The cast are a superb blend of old hands and new; all local actors and familiar Lyric faces, emphasising Parker’s determination to steer this cultural behemoth into a distinctly Northern Irish territory.
The first striking aspect of the play is the inventive use of a stark, bare stage. It creates an atmosphere of apprehension, and a sense of distorted reality, that is in key with the shifting alliances and bloody deeds of the play.
The eponymous role is handled admirably by Stuart Graham. As the play progresses, we witness a blinding insanity envelope his mind – reflected in his prominent, physical stage presence (which occasionally borders on the overpowering).
Lady Macbeth is portrayed with subtle power by the fantastic Andrea Irvine. Her moral quandaries bubble at the surface of proceedings as she spirals further a
nd further into chaos.
Yet it is the three witches, played by Carol Moore, Eleanor Methven and Claire Rafferty that are the most captivating members of the cast. Parker has appropriated the witches as a force of malicious momentum throughout the play. They dominate each scene with malignity and darkness, in the compelling guise of three domestic Ulster women.

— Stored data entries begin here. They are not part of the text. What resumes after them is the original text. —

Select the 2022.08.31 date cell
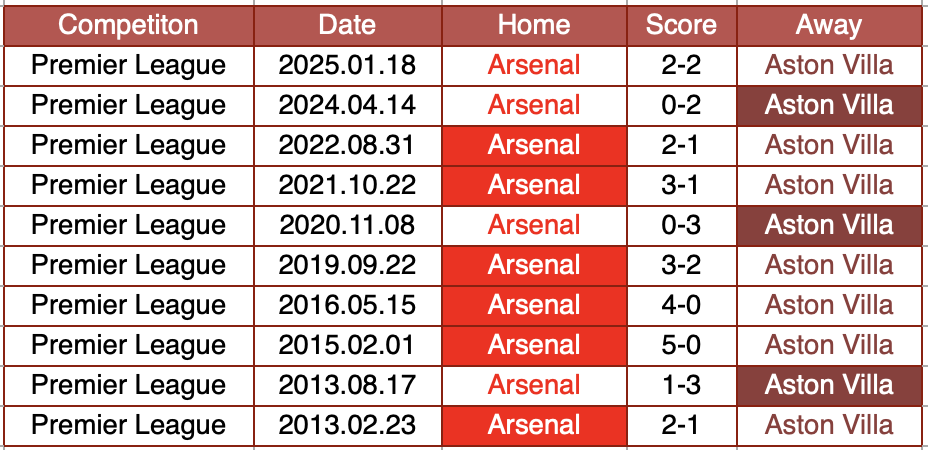928x450 pixels. (347, 146)
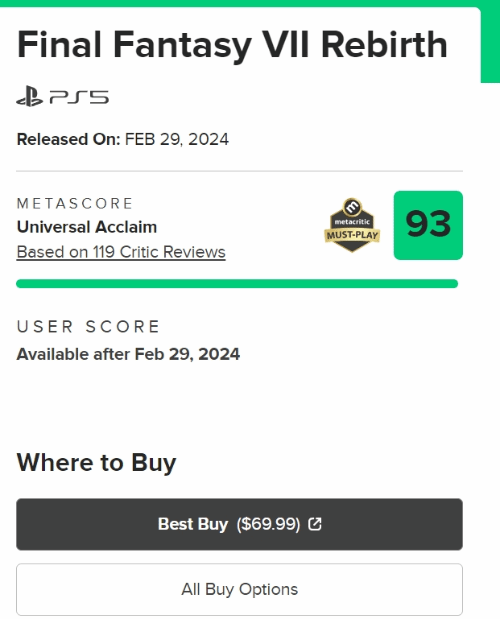The width and height of the screenshot is (500, 619).
Task: Click the USER SCORE section label
Action: 88,327
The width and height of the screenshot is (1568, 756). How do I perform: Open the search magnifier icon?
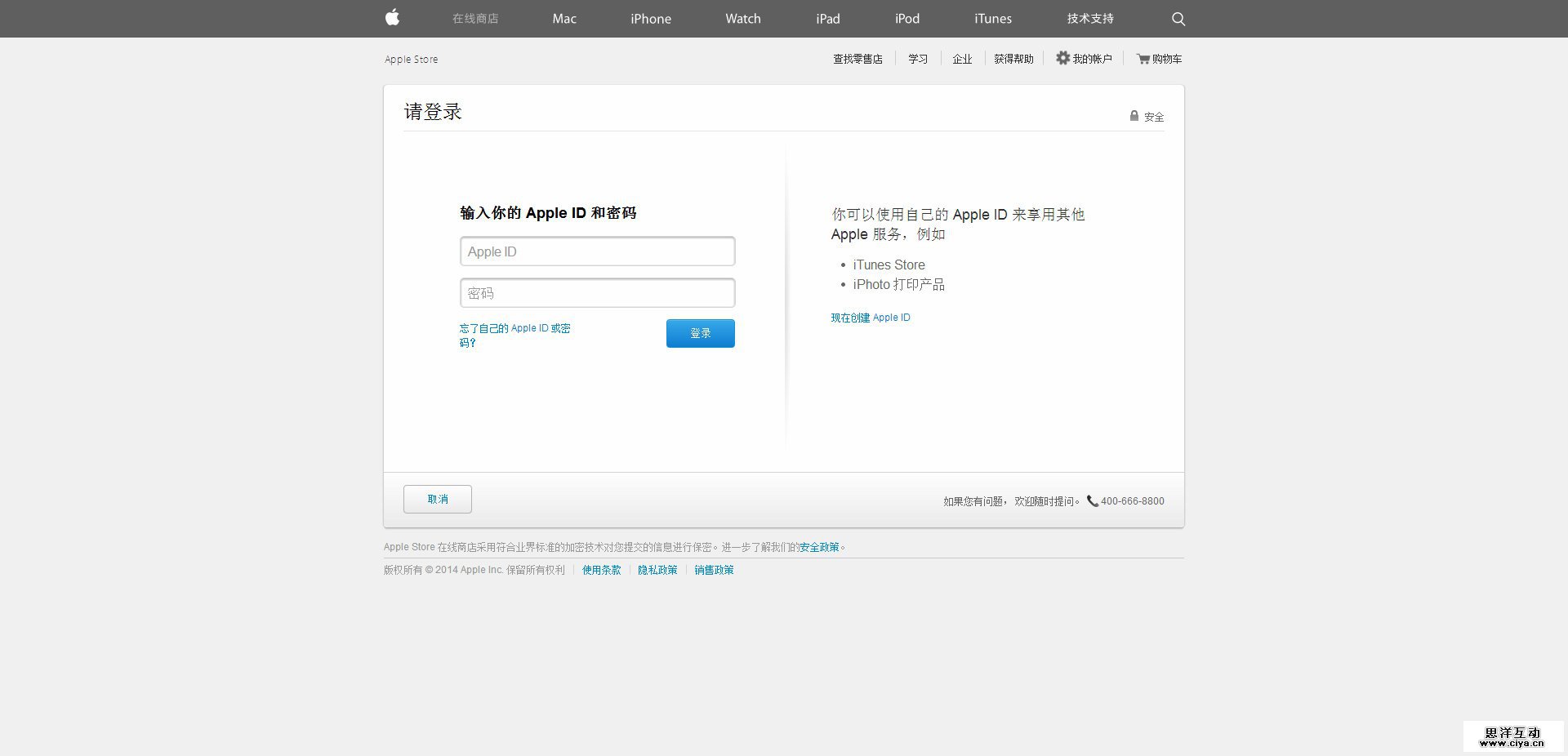1178,19
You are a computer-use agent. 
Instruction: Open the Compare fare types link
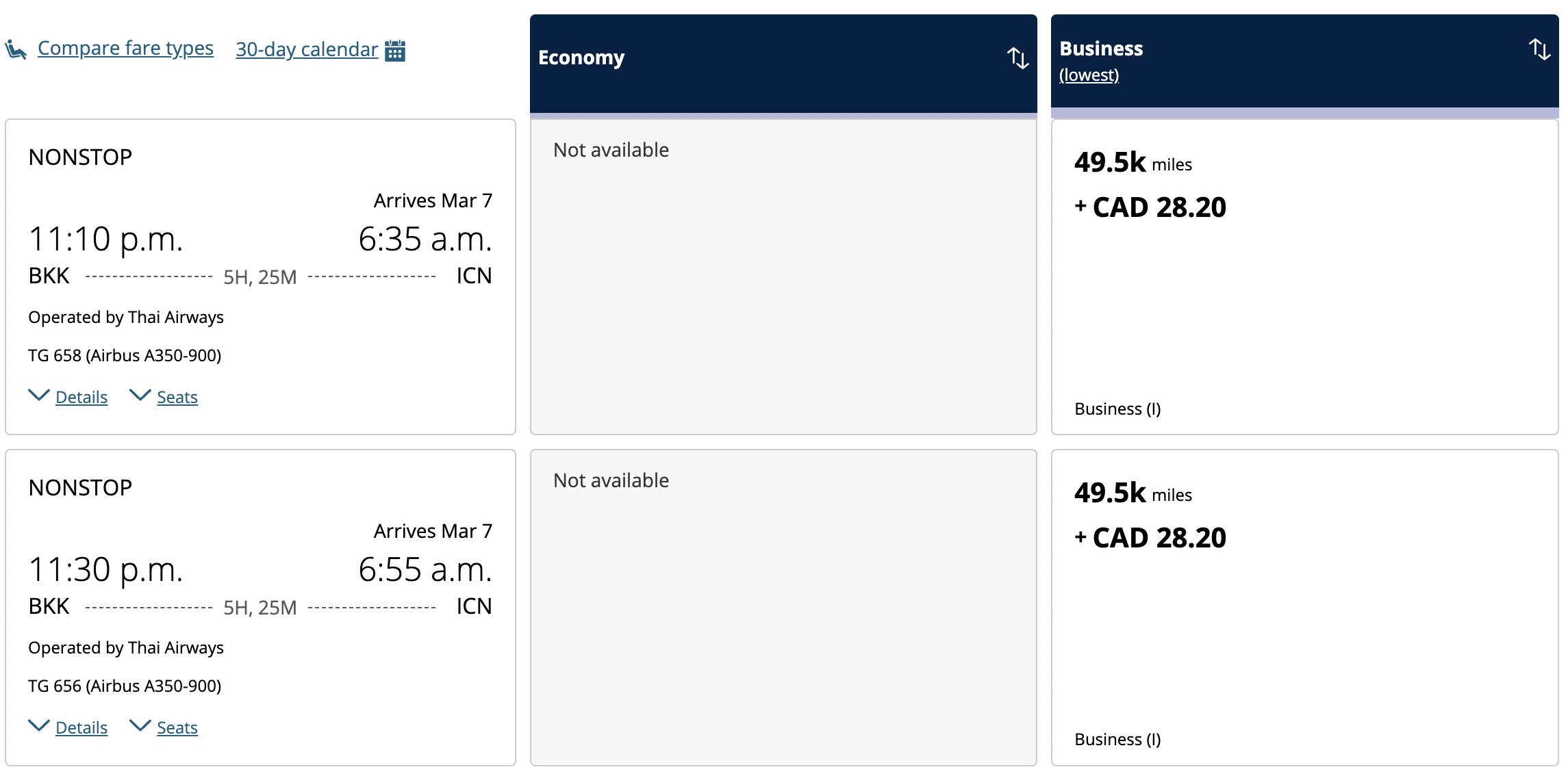[125, 49]
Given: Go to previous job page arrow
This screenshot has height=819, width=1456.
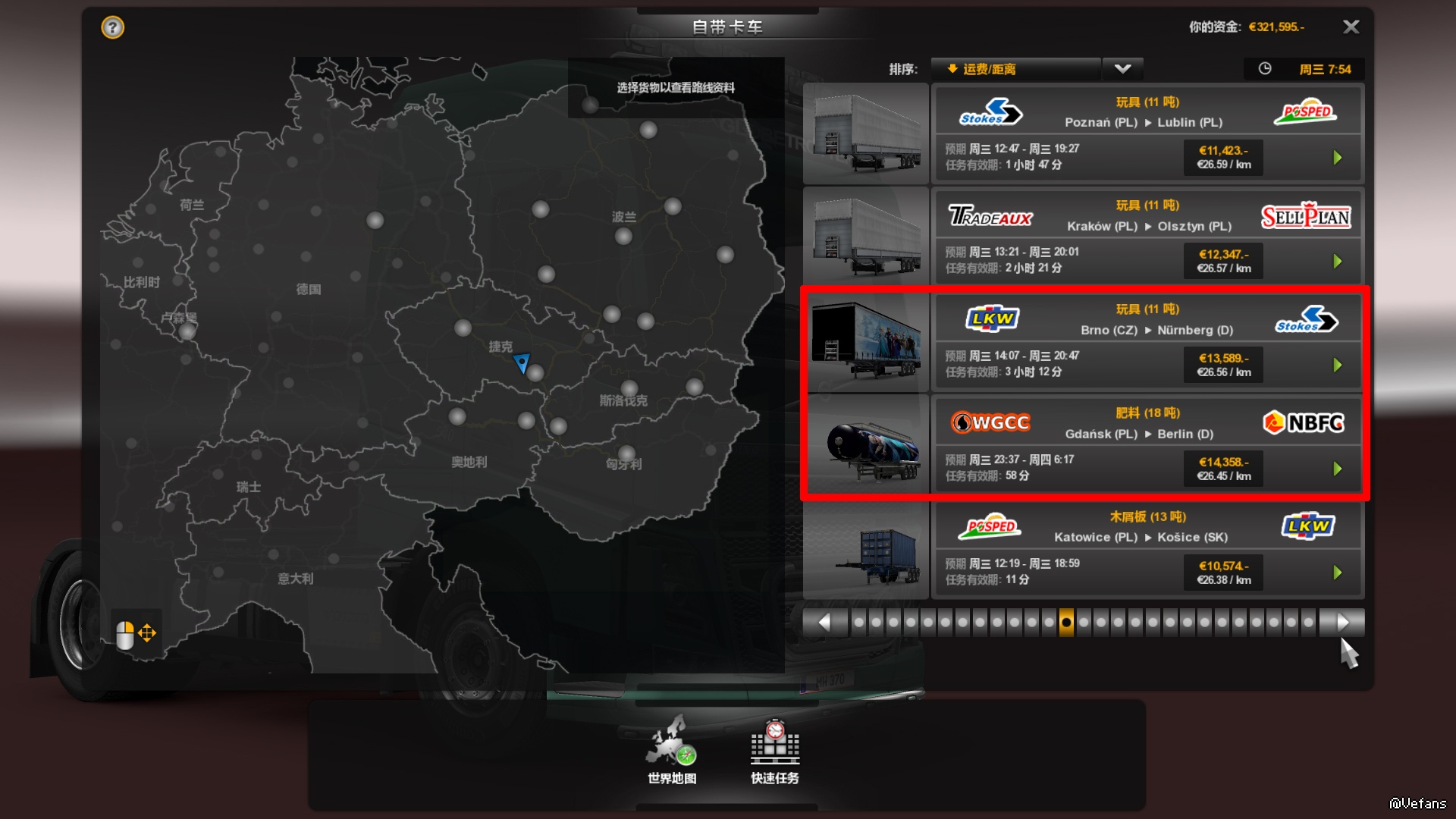Looking at the screenshot, I should [825, 623].
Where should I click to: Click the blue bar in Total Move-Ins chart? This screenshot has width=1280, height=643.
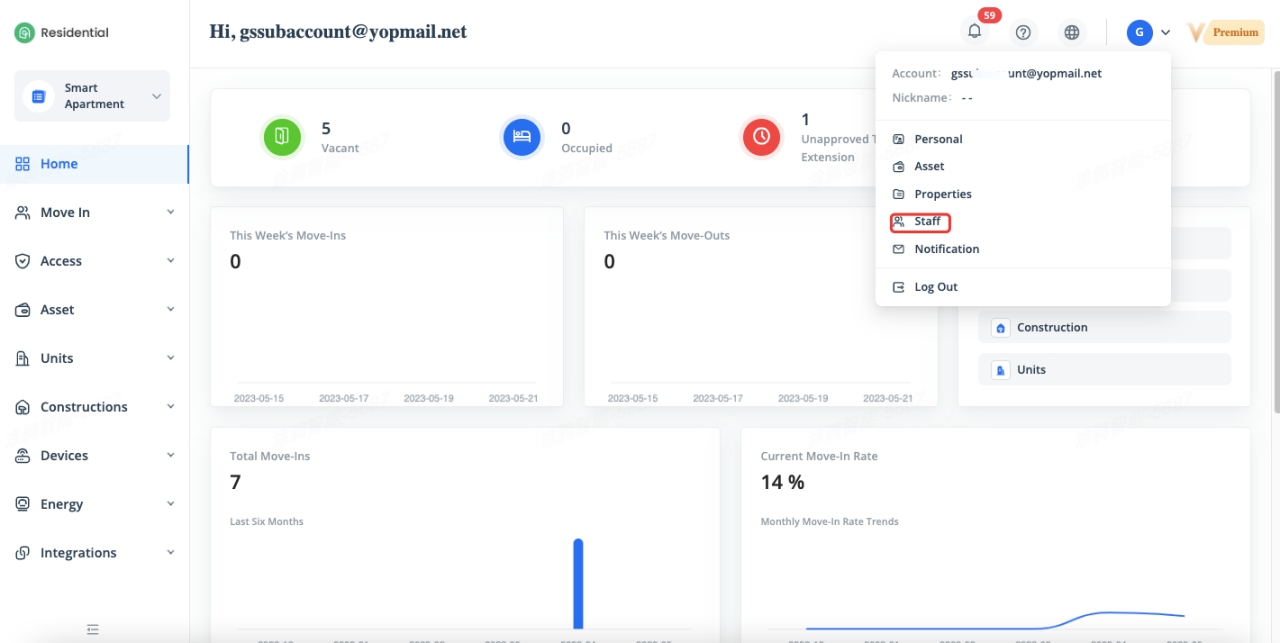[578, 584]
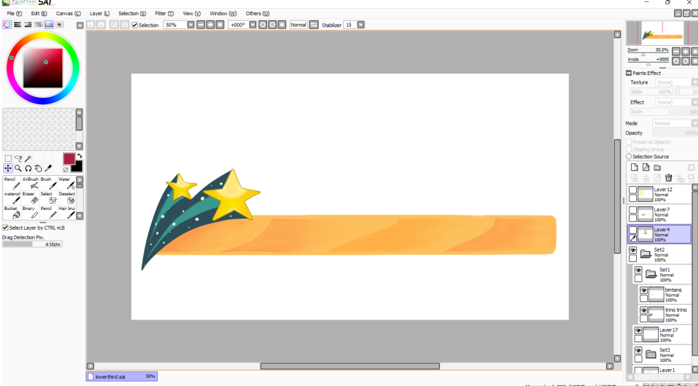Select the Eyedropper color picker tool
Screen dimensions: 698x386
click(x=48, y=168)
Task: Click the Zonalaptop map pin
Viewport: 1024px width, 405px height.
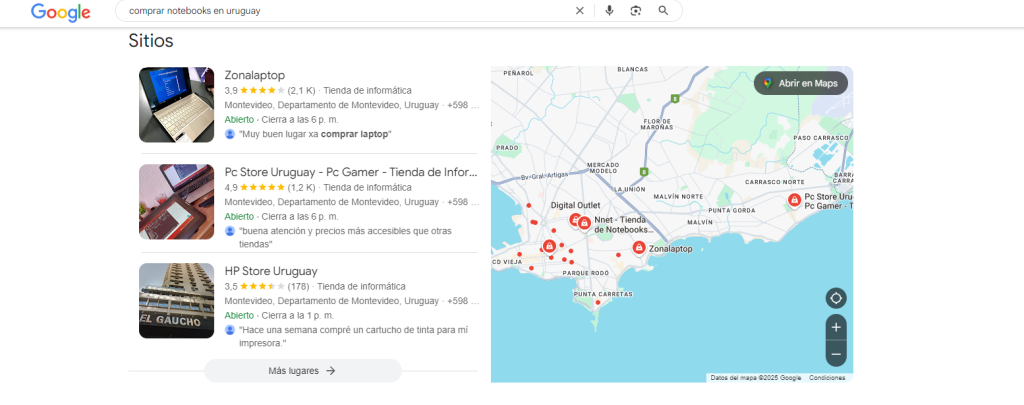Action: point(638,247)
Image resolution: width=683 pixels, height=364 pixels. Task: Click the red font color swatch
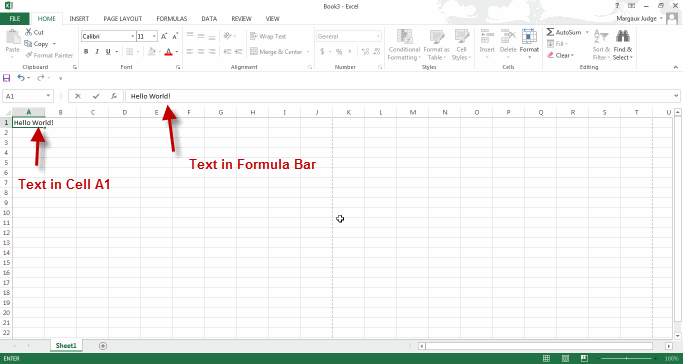click(x=169, y=52)
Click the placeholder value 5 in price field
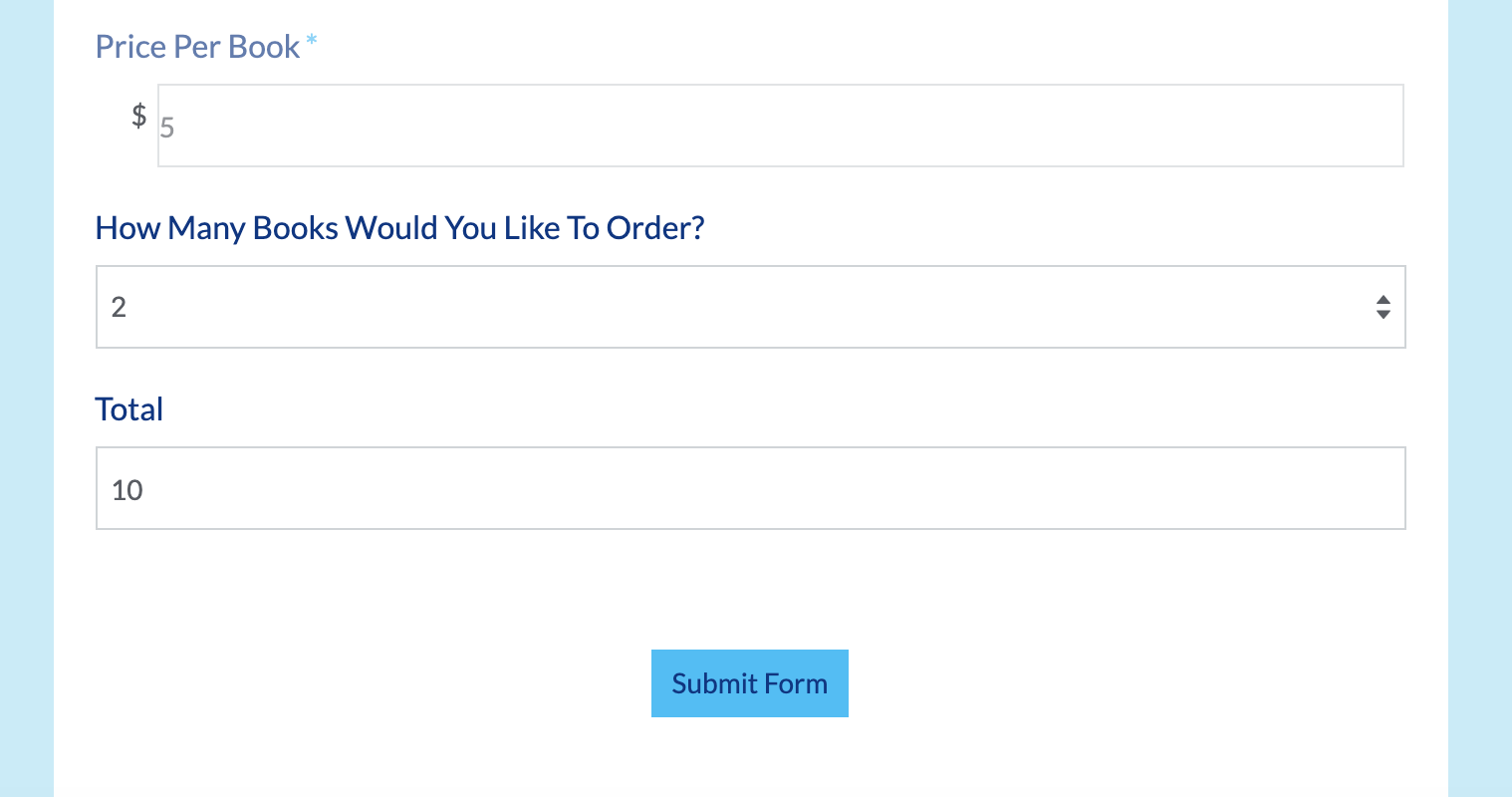This screenshot has width=1512, height=797. pyautogui.click(x=168, y=127)
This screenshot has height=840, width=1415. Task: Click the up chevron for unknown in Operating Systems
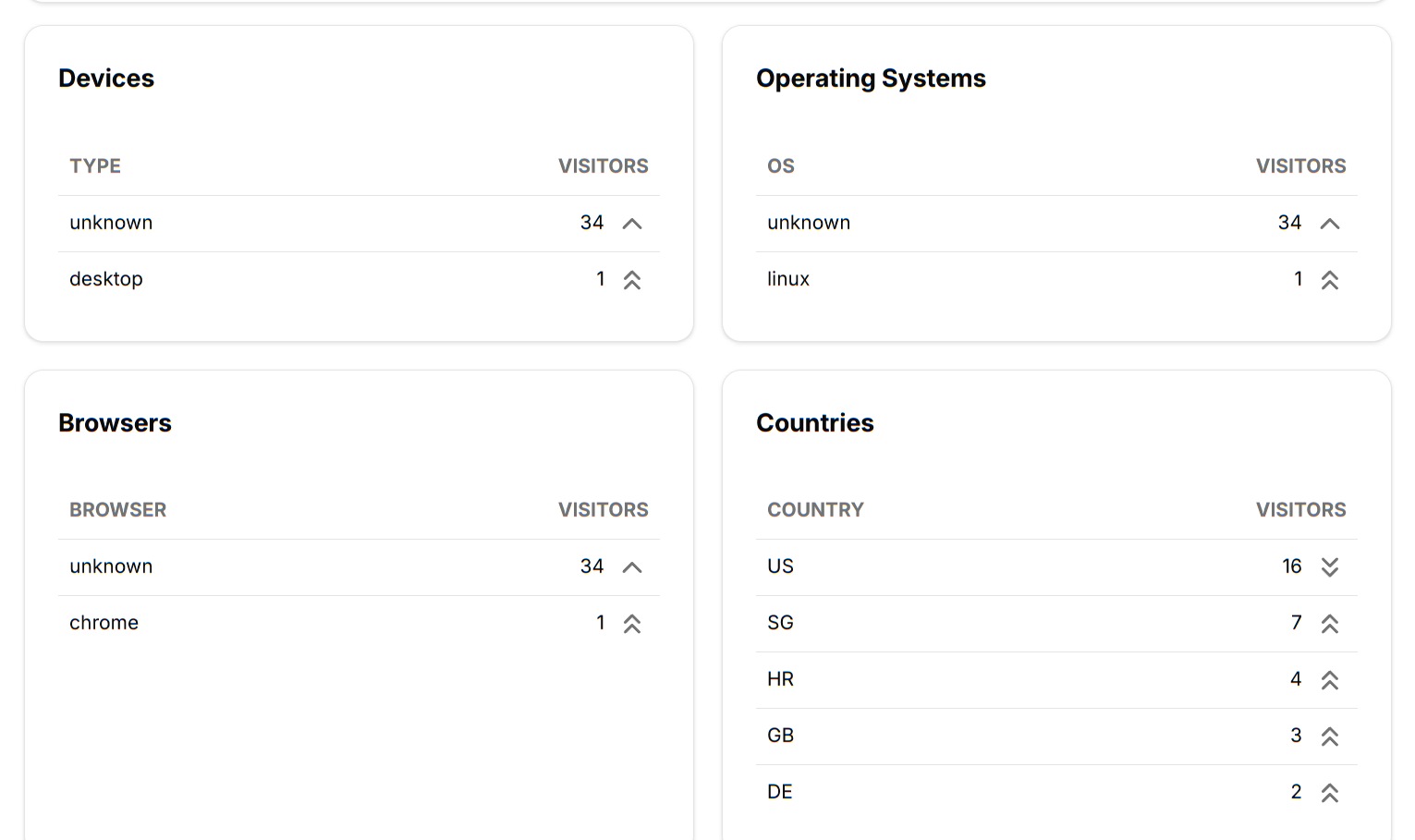click(1329, 224)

Parker’s Macbeth does not overtly express a position on the North. Instead, by subtle inference, an ingenious use of costume allusion – and by the fact it is staged here, in this city – she has created a deeply felt and truly impressive piece of theatre. The most moving scene of the play is when Macduff learns of the slaughter of his family, his ‘pretty ones’. It is a masterful performance by Paul Mallon, illustrating well the sorrow and horror of conflict.
Lynne Parker’s take on Macbeth twists it into something horribly familiar for its Belfast audience. Macbeth is transported from the boggy, bloody lands of civil war-torn Scotland, to an exploration of the inner workings of the Ulster psyche, and the deep pain of recent Irish history.